■ SUPPLIED RECORDS
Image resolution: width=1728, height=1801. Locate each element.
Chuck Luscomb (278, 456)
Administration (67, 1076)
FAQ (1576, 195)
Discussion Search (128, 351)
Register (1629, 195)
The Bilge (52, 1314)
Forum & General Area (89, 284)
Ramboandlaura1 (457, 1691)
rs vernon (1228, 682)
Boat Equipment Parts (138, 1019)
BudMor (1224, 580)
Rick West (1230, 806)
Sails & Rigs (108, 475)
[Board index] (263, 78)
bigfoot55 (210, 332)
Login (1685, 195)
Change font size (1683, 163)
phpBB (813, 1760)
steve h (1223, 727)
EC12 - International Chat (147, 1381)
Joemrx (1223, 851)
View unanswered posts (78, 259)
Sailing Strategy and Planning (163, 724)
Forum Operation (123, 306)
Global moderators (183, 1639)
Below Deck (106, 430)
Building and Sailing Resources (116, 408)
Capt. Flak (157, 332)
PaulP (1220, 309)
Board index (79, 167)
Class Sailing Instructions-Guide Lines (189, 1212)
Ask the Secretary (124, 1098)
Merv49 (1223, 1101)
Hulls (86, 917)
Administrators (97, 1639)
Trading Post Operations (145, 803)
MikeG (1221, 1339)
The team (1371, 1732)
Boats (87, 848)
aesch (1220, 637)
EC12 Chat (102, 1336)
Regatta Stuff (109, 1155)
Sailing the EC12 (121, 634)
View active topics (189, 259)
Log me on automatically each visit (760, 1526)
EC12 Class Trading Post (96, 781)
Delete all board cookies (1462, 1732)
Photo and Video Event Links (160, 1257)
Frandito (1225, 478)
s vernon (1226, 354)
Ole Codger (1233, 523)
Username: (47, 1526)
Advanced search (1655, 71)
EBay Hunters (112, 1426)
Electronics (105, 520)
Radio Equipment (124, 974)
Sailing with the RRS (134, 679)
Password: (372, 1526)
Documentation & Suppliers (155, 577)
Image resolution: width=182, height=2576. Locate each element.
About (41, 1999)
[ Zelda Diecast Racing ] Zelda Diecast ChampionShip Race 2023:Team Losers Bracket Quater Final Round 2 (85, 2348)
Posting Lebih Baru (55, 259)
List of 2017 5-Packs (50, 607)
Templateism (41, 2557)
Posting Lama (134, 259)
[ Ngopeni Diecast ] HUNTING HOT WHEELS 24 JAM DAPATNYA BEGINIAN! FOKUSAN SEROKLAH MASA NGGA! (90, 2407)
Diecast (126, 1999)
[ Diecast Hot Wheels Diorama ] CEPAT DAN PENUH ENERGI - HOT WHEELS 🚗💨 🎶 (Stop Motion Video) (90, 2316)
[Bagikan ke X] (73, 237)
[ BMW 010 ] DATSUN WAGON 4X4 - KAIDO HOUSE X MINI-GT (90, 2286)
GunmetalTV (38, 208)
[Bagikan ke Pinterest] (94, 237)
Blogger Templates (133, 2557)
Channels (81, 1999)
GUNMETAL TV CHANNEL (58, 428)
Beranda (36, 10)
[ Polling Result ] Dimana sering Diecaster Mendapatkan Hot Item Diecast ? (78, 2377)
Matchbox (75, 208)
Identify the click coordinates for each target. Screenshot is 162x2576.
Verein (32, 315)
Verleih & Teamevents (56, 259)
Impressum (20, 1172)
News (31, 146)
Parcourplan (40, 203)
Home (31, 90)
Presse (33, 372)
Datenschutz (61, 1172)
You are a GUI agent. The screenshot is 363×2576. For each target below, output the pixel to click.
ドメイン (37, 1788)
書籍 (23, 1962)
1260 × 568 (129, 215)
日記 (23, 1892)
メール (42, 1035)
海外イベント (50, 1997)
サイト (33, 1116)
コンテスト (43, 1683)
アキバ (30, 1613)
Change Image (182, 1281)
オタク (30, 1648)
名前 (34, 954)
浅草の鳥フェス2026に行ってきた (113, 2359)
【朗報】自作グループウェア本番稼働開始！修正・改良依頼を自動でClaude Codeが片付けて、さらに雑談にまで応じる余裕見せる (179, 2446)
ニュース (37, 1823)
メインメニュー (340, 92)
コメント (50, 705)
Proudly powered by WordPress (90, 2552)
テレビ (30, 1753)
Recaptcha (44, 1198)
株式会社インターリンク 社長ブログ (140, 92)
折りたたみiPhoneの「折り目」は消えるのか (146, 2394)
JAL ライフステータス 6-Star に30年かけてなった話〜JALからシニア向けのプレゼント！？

■ DIRECTIONS
Restate the entries above word for word, beginning with their first line and ending with the line holding "[ Zelda Diecast"; omit everything else.

■ RESPONSE FOR THIS EXERCISE
Image resolution: width=1728, height=1801. Locate each element.
Chuck Luscomb (278, 456)
Administration (67, 1076)
FAQ (1576, 195)
Discussion Search (128, 351)
Register (1629, 195)
The Bilge (52, 1314)
Forum & General Area (89, 284)
Ramboandlaura1 (457, 1691)
rs vernon (1228, 682)
Boat Equipment Parts (138, 1019)
BudMor (1224, 580)
Rick West (1230, 806)
Sails & Rigs (108, 475)
[Board index] (263, 78)
bigfoot55 (210, 332)
Login (1685, 195)
Change font size (1683, 163)
phpBB (813, 1760)
steve h (1223, 727)
EC12 - International Chat (147, 1381)
Joemrx (1223, 851)
View unanswered posts (78, 259)
Sailing Strategy and Planning (163, 724)
Forum Operation (123, 306)
Global moderators (183, 1639)
Below Deck (106, 430)
Building and Sailing Resources (116, 408)
Capt. Flak (157, 332)
PaulP (1220, 309)
Board index (79, 167)
Class Sailing Instructions-Guide Lines (189, 1212)
Ask the Secretary (124, 1098)
Merv49 (1223, 1101)
Hulls (86, 917)
Administrators (97, 1639)
Trading Post Operations (145, 803)
MikeG (1221, 1339)
The team (1371, 1732)
Boats (87, 848)
aesch (1220, 637)
EC12 Chat (102, 1336)
Regatta Stuff (109, 1155)
Sailing the EC12 (121, 634)
View active topics (189, 259)
Log me on automatically each visit (760, 1526)
EC12 Class Trading Post (96, 781)
Delete all board cookies (1462, 1732)
Photo and Video Event Links (160, 1257)
Frandito (1225, 478)
s vernon (1226, 354)
Ole Codger (1233, 523)
Username: (47, 1526)
Advanced search (1655, 71)
EBay Hunters (112, 1426)
Electronics (105, 520)
Radio Equipment (124, 974)
Sailing with the RRS (134, 679)
Password: (372, 1526)
Documentation & Suppliers (155, 577)
Image resolution: width=182, height=2576. Locate each element.
About (41, 1999)
[ Zelda Diecast Racing ] Zelda Diecast ChampionShip Race 2023:Team Losers Bracket Quater Final Round 2 (85, 2348)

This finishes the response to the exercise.